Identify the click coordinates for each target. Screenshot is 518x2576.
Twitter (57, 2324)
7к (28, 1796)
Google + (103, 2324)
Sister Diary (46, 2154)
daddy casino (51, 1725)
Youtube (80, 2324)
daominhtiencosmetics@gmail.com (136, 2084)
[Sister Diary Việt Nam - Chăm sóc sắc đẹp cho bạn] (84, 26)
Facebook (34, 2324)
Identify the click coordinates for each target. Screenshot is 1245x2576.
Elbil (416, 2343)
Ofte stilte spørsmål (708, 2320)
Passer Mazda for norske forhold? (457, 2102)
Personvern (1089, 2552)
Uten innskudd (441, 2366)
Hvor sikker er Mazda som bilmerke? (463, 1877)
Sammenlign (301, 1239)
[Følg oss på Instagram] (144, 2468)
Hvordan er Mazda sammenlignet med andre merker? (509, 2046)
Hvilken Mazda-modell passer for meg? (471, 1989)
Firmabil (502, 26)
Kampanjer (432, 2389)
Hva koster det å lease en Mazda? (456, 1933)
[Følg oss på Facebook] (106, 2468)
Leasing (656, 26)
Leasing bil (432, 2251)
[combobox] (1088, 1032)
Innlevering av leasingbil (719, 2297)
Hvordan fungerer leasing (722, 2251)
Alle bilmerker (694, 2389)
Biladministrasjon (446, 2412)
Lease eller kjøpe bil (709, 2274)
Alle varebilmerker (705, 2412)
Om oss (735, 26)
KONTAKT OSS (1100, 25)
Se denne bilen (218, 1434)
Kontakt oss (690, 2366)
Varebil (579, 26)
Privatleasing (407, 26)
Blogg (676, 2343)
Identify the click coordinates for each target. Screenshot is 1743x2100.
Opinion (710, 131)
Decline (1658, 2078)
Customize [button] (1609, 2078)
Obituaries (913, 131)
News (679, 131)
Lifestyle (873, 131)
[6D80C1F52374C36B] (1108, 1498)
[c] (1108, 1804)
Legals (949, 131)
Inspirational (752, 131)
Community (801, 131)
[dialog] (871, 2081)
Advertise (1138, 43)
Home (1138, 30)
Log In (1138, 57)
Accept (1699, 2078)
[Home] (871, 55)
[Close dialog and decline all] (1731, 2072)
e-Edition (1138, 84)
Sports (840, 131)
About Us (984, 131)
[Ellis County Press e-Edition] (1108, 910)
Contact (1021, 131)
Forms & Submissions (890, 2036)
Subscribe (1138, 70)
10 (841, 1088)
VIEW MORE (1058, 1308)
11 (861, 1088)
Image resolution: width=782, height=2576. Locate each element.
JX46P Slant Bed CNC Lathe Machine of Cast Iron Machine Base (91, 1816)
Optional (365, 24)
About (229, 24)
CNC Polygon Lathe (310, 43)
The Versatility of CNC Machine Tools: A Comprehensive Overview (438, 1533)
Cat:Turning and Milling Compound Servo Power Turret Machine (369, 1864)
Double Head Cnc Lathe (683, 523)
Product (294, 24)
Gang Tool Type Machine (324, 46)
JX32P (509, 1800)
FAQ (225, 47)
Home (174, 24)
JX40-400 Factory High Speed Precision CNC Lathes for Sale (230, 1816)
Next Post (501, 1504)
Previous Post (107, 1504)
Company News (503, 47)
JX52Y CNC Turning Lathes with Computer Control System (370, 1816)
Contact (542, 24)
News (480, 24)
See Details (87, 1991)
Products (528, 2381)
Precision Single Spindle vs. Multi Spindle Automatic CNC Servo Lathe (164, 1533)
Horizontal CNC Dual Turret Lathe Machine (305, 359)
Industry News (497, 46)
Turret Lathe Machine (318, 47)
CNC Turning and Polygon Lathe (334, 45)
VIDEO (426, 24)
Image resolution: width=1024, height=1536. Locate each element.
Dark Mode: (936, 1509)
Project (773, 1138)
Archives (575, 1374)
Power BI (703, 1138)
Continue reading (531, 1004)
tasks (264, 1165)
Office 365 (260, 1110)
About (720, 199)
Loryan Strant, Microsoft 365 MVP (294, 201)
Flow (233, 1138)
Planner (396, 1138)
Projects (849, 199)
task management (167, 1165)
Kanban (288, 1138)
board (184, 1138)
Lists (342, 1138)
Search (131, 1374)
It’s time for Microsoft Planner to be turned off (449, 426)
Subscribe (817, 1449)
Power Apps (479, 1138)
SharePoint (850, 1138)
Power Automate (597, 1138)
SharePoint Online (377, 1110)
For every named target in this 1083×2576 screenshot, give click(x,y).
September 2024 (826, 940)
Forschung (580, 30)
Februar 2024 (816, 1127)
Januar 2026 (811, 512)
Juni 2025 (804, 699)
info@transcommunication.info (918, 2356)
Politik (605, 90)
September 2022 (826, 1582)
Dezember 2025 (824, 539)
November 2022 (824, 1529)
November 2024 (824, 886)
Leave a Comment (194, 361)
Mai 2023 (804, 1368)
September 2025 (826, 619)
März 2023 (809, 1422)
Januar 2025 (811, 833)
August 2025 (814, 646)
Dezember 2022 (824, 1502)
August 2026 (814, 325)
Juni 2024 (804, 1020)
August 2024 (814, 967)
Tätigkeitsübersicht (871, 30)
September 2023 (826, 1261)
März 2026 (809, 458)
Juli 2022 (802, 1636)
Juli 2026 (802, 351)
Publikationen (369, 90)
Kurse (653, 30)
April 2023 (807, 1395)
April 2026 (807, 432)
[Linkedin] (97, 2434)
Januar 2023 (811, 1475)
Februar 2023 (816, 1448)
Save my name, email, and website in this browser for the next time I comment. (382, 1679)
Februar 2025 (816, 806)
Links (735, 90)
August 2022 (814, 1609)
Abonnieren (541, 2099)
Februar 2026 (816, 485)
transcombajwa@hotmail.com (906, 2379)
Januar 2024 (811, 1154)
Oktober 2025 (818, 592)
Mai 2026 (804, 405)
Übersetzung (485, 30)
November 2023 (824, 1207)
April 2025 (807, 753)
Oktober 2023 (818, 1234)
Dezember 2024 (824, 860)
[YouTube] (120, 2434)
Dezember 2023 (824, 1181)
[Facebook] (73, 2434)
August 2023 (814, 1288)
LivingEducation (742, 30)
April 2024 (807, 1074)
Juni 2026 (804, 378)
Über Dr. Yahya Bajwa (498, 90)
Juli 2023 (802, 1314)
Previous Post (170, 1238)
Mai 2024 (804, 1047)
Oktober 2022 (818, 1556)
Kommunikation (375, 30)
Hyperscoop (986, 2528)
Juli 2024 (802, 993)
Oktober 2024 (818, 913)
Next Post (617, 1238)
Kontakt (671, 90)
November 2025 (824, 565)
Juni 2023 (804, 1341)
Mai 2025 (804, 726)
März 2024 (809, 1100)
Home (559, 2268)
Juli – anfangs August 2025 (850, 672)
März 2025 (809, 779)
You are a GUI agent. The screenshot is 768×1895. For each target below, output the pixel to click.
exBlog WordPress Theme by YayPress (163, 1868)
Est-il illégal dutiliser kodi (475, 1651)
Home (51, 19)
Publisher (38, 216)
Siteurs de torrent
+---+
=== WHAT IS BEING ASKED ===
With the first line of the material as the start and the line containing "Decline (1658, 2078)" as the end, repeat that span exactly and add nothing.

=== EXERCISE ANSWER ===
Identify the click coordinates for each target. Screenshot is 518x2576.
Twitter (57, 2324)
7к (28, 1796)
Google + (103, 2324)
Sister Diary (46, 2154)
daddy casino (51, 1725)
Youtube (80, 2324)
daominhtiencosmetics@gmail.com (136, 2084)
[Sister Diary Việt Nam - Chăm sóc sắc đẹp cho bạn] (84, 26)
Facebook (34, 2324)
Identify the click coordinates for each target. Screenshot is 1245x2576.
Elbil (416, 2343)
Ofte stilte spørsmål (708, 2320)
Passer Mazda for norske forhold? (457, 2102)
Personvern (1089, 2552)
Uten innskudd (441, 2366)
Hvor sikker er Mazda som bilmerke? (463, 1877)
Sammenlign (301, 1239)
[Følg oss på Instagram] (144, 2468)
Hvordan er Mazda sammenlignet med andre merker? (509, 2046)
Hvilken Mazda-modell passer for meg? (471, 1989)
Firmabil (502, 26)
Kampanjer (432, 2389)
Hva koster det å lease en Mazda? (456, 1933)
[Følg oss på Facebook] (106, 2468)
Leasing (656, 26)
Leasing bil (432, 2251)
[combobox] (1088, 1032)
Innlevering av leasingbil (719, 2297)
Hvordan fungerer leasing (722, 2251)
Alle bilmerker (694, 2389)
Biladministrasjon (446, 2412)
Lease eller kjøpe bil (709, 2274)
Alle varebilmerker (705, 2412)
Om oss (735, 26)
KONTAKT OSS (1100, 25)
Se denne bilen (218, 1434)
Kontakt oss (690, 2366)
Varebil (579, 26)
Privatleasing (407, 26)
Blogg (676, 2343)
Identify the click coordinates for each target. Screenshot is 1743x2100.
Opinion (710, 131)
Decline (1658, 2078)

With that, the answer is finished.